Aaron Lin1,2, Norman Morris3,4, Helen Seale5, Andrew Trotter1, Benjamin Schmitt6, and Wendy Strugnell1,2
1Richard Slaughter Centre of Excellence in Cardiovascular MRI, The Prince Charles Hospital, Brisbane, Australia, 2Menzies Health Institute, Griffith University, Gold Coast, Australia, 3School of Allied Health Sciences and Menzies Health Institute, Griffith University, Gold Coast, Australia, 4Allied Health Research Collaborative, The Prince Charles Hospital, Brisbane, Australia, 5Physiotherapy Department, The Prince Charles Hospital, Brisbane, Australia, 6Siemens Healthineers, Sydney, Australia
Synopsis
Accurate
assessment of left and right ventricular function using cardiac MRI plays an
important role in the management of cardiac diseases. Combined with exercise
stress testing, unveiling of cardiac diseases in the latent phase permits early
initiation of appropriate therapy. Using compressed sensing cardiac MRI, we
demonstrated dynamic quantitative biventricular functional assessment is safe
and highly feasible for clinical utility.
Introduction
Cardiac
magnetic resonance imaging (MRI) is the established
reference standard for assessing biventricular volumes and systolic function at
rest.1 Due
to practical and technical limitations of imaging, clinical cardiac assessment
is conventionally performed with the patient at rest.
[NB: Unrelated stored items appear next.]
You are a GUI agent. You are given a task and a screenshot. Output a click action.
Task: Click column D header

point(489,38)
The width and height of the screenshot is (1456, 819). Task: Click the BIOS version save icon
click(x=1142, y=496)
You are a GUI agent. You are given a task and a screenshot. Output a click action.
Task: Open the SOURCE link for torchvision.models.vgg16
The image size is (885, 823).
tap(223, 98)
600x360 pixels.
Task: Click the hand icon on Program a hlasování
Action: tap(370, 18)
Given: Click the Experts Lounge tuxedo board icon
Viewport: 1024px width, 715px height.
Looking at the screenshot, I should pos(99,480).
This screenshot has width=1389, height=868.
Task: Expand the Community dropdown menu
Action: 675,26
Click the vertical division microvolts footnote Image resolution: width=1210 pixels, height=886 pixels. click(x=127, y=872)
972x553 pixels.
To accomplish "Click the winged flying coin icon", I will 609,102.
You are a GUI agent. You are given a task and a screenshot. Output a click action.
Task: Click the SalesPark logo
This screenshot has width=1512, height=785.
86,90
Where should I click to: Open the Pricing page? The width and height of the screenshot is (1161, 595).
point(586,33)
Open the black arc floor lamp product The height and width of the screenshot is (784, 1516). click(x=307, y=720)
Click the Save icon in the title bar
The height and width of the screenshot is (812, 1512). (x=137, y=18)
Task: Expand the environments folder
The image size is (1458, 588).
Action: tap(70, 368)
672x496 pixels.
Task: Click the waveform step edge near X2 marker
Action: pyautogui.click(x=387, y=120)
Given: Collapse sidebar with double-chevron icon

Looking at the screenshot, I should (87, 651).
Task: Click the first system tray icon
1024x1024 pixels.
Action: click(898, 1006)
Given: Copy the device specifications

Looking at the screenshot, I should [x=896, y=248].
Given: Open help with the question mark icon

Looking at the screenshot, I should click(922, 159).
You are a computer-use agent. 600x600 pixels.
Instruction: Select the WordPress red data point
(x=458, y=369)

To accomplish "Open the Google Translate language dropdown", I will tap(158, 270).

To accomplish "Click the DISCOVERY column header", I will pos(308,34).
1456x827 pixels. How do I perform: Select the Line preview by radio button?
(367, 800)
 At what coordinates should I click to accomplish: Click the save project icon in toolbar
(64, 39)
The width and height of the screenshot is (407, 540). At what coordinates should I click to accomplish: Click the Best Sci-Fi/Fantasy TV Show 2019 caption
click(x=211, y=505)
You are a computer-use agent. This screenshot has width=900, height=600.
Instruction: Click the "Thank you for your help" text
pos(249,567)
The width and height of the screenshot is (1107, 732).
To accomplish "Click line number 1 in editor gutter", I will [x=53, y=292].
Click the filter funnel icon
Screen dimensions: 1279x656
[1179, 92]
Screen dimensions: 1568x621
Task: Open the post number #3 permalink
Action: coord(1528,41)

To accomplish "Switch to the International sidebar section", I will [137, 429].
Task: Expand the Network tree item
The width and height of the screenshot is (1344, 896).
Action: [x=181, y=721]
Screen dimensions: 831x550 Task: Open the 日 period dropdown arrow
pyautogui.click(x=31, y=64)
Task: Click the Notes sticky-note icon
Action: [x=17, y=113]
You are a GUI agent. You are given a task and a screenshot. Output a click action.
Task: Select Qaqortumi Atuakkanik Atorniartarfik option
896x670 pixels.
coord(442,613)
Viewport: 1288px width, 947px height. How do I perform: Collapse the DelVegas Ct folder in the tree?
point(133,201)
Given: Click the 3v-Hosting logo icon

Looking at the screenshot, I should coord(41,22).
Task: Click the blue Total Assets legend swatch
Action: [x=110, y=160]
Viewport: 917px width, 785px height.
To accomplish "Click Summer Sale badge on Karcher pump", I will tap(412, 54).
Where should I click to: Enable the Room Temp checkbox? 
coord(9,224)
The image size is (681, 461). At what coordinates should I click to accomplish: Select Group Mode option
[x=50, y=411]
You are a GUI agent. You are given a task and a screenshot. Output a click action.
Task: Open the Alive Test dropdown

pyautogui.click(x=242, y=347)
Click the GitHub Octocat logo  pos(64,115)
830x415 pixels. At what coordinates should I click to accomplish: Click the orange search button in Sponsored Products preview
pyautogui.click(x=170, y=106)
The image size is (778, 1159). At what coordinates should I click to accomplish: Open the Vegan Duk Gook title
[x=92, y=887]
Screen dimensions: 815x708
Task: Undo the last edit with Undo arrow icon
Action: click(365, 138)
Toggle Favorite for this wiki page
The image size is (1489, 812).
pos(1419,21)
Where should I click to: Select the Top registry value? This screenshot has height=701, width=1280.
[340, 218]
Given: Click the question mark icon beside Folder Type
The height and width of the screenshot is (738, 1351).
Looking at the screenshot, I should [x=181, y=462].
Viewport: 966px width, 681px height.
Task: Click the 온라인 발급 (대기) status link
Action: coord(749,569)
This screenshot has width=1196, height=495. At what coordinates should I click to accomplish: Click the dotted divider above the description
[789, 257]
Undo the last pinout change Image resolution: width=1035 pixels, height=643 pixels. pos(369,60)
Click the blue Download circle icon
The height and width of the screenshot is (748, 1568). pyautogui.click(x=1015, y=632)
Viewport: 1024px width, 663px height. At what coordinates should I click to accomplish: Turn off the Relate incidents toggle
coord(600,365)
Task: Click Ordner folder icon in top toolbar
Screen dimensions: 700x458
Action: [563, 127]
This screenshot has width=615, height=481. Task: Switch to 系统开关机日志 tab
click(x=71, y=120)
However, in many cardiac
diseases, symptoms do not occur at rest and ventricular assessment during
exercise is necessary to unmask ventricular dysfunction that is not apparent at
rest. While MRI has superior temporal and spatial resolution
and endocardial definition compared to standard techniques for stress imaging
such as echocardiography and nuclear imaging, standard ECG-gated cine SSFP
imaging is challenging during exercise. Ultra-fast acquisition is required to achieve
full ventricular coverage while maintaining peak heart rate during a short
breath-hold. We
assessed the feasibility of a modified prototype balanced steady-state free
precession cine sequence with compressed sensing (CS_bSSFP) under exercise
conditions in clinical patients and controls.Method
MRI was
performed on a 1.5T scanner (MAGNETOM Aera, Siemens Healthcare, Erlangen,
Germany) using an 18-channel phased array cardiac coil. An electromagnetically
braked MRI cycle ergometer (Lode, Groningen, Netherlands) was used for exercise
ergometry prior to the MRI scan and for subsequent exercise MRI. MRI data were
acquired with a prototype CS_bSSFP at rest and
during exercise. For this approach, coil sensitivity maps were calculated from
the temporal average of the input data in a central region of k-space, and
image data were then reconstructed using a nonlinear iterative reconstruction
with k-t regularization.2 Using incoherent sparse sampling, nonlinear
reconstruction algorithms and iterative
processing, 12-fold acceleration of image acquisition was achieved.3 This enabled whole heart coverage in one or two
breath-holds (5-7s duration depending on heart rate), with in-plane spatial
resolution of 2mm2 and temporal resolution in the order of 20ms. Typical parameters are presented in Table 1.
All patients
underwent an initial maximal cardiopulmonary exercise test (CPET) during supine cycle exercise to determine their maximal workload (workloadmax). Cine
CS_bSSFP images were acquired in the left ventricular (LV) short axis and modified right ventricular (RV)
short axis4 planes at rest and two pre-determined submaximal
workloads (Rest: 0W, Ex1: 30% workloadmax and Ex2: 60% workloadmax)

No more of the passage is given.